> Task description:
Beneath this task are records; print exactly the stretch of them from the line with "The width and height of the screenshot is (1280, 717)." through the line with "The image size is (1111, 704).", both ends included.
--- Data supplied Enclosed Below ---
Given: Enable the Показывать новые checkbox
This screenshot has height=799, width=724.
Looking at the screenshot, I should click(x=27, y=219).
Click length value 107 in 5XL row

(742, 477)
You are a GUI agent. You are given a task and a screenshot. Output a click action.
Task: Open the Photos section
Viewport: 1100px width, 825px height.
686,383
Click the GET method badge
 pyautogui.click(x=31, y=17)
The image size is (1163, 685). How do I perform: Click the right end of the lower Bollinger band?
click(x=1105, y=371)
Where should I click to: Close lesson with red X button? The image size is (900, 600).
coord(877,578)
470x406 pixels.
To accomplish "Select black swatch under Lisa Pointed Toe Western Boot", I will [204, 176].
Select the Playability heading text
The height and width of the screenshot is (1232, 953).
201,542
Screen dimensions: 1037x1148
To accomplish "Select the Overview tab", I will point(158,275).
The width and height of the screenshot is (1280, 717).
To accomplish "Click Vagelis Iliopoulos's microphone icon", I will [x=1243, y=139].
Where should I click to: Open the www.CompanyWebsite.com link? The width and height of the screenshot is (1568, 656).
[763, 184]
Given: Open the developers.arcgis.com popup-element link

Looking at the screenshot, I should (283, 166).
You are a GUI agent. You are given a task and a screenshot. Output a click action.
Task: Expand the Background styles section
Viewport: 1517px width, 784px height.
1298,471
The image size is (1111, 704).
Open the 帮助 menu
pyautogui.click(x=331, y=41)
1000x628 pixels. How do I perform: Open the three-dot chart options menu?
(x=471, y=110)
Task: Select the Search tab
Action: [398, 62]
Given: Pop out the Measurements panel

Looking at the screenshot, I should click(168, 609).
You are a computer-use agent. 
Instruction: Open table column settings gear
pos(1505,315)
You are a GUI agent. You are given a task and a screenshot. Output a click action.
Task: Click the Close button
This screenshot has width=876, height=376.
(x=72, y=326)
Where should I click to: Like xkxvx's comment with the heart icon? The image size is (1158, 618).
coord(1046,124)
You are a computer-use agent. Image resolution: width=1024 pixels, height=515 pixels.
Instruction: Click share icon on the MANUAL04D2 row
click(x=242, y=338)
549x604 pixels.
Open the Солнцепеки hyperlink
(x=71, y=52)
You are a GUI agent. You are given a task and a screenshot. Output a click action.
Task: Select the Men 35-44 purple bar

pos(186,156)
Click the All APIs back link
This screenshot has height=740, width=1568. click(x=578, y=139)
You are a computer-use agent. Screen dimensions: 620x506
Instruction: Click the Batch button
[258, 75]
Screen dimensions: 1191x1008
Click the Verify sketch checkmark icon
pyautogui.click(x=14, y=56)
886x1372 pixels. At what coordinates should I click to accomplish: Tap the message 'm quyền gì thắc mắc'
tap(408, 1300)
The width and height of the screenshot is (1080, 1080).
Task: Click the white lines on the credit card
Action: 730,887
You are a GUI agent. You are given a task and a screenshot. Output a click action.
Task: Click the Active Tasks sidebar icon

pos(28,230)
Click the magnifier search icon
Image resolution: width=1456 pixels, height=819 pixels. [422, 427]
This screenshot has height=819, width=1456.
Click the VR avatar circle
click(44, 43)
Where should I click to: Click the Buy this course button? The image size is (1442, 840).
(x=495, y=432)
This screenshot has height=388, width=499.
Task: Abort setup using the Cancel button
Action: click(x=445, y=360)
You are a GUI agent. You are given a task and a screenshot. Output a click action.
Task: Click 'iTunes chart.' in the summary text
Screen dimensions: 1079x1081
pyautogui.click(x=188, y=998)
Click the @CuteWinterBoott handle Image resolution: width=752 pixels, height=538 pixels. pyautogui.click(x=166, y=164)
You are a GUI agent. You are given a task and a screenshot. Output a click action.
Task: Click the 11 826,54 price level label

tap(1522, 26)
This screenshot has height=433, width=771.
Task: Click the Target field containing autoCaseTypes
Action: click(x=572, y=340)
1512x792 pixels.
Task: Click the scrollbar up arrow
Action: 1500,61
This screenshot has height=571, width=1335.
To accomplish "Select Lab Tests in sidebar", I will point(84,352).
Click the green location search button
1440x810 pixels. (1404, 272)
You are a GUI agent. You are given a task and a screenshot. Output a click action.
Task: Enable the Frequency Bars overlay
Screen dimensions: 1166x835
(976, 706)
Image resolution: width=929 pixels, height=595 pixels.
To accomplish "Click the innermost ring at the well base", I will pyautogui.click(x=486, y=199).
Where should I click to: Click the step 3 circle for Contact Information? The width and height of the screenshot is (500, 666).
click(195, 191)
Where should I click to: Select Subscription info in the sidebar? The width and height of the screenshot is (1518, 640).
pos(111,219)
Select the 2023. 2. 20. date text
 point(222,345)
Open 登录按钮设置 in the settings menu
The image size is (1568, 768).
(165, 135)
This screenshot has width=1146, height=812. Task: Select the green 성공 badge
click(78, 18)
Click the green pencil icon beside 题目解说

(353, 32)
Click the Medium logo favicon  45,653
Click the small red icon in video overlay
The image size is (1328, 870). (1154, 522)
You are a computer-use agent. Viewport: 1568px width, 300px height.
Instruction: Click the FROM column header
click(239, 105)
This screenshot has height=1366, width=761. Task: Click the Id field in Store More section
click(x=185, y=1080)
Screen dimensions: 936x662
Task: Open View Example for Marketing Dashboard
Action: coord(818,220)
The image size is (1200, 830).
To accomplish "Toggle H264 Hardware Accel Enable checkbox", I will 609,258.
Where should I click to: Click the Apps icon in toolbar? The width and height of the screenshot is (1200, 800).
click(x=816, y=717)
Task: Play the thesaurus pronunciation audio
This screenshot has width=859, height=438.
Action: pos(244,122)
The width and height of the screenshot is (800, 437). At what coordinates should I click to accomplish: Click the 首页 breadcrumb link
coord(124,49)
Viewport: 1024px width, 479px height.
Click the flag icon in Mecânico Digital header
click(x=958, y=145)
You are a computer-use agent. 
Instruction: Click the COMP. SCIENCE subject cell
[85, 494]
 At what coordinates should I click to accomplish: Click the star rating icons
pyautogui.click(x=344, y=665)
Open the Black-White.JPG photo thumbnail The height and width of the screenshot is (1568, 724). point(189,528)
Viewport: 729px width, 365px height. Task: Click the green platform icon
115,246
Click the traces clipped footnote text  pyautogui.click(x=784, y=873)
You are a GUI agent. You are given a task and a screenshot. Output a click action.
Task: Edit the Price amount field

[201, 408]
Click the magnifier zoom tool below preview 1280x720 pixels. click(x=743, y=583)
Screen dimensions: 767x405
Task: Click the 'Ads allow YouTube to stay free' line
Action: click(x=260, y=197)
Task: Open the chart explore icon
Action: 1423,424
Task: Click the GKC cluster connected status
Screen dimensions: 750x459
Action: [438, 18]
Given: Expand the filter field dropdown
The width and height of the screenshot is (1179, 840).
--- End of Enclosed Data supplied ---
> Response to the task:
The width and height of the screenshot is (1280, 717).
To accomplish "Click Vagelis Iliopoulos's microphone icon", I will [x=1243, y=139].
Where should I click to: Open the www.CompanyWebsite.com link? The width and height of the screenshot is (1568, 656).
[763, 184]
Given: Open the developers.arcgis.com popup-element link

Looking at the screenshot, I should (283, 166).
You are a GUI agent. You are given a task and a screenshot. Output a click action.
Task: Expand the Background styles section
Viewport: 1517px width, 784px height.
1298,471
The image size is (1111, 704).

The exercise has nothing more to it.